GIVEN DATA ->

****************************************

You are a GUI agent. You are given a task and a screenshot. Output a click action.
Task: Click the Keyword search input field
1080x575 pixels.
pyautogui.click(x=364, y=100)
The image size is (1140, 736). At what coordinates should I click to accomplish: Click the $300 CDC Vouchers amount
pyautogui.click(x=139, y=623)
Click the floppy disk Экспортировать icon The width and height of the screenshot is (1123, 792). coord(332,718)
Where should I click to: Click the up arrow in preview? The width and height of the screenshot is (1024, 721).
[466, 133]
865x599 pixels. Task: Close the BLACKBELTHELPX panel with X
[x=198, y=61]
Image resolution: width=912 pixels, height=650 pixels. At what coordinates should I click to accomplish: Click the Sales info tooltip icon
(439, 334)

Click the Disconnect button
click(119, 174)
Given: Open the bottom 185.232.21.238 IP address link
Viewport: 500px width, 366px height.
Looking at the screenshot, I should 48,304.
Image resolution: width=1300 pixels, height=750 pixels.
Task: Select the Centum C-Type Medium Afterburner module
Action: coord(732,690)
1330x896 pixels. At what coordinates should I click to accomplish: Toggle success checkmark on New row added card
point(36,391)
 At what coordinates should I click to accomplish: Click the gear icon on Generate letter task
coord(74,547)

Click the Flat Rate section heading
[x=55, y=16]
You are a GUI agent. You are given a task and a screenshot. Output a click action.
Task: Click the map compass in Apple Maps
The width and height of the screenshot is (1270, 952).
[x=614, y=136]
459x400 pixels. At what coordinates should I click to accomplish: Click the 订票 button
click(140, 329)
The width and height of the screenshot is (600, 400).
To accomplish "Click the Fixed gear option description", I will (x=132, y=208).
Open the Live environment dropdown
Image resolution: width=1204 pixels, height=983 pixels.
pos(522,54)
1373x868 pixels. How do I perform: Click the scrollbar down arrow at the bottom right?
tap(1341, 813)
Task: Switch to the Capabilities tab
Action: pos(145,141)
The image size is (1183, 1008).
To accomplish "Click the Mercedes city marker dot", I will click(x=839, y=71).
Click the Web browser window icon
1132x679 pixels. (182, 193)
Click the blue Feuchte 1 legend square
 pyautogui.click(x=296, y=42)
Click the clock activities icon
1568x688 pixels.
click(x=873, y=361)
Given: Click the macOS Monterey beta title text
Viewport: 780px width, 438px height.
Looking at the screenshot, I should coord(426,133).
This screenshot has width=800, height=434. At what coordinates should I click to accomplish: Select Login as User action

****************************************

SHORT EXERCISE -> Reproduce the rows verbatim from the line containing "Click the Flat Rate section heading" through the last line of the rows, both inclusive.

RESULT FOR THIS TASK ->
Click the Flat Rate section heading
[x=55, y=16]
You are a GUI agent. You are given a task and a screenshot. Output a click action.
Task: Click the map compass in Apple Maps
The width and height of the screenshot is (1270, 952).
[x=614, y=136]
459x400 pixels. At what coordinates should I click to accomplish: Click the 订票 button
click(140, 329)
The width and height of the screenshot is (600, 400).
To accomplish "Click the Fixed gear option description", I will (x=132, y=208).
Open the Live environment dropdown
Image resolution: width=1204 pixels, height=983 pixels.
pos(522,54)
1373x868 pixels. How do I perform: Click the scrollbar down arrow at the bottom right?
tap(1341, 813)
Task: Switch to the Capabilities tab
Action: pos(145,141)
The image size is (1183, 1008).
To accomplish "Click the Mercedes city marker dot", I will click(x=839, y=71).
Click the Web browser window icon
1132x679 pixels. (182, 193)
Click the blue Feuchte 1 legend square
 pyautogui.click(x=296, y=42)
Click the clock activities icon
1568x688 pixels.
click(x=873, y=361)
Given: Click the macOS Monterey beta title text
Viewport: 780px width, 438px height.
Looking at the screenshot, I should coord(426,133).
This screenshot has width=800, height=434. At what coordinates should I click to accomplish: Select Login as User action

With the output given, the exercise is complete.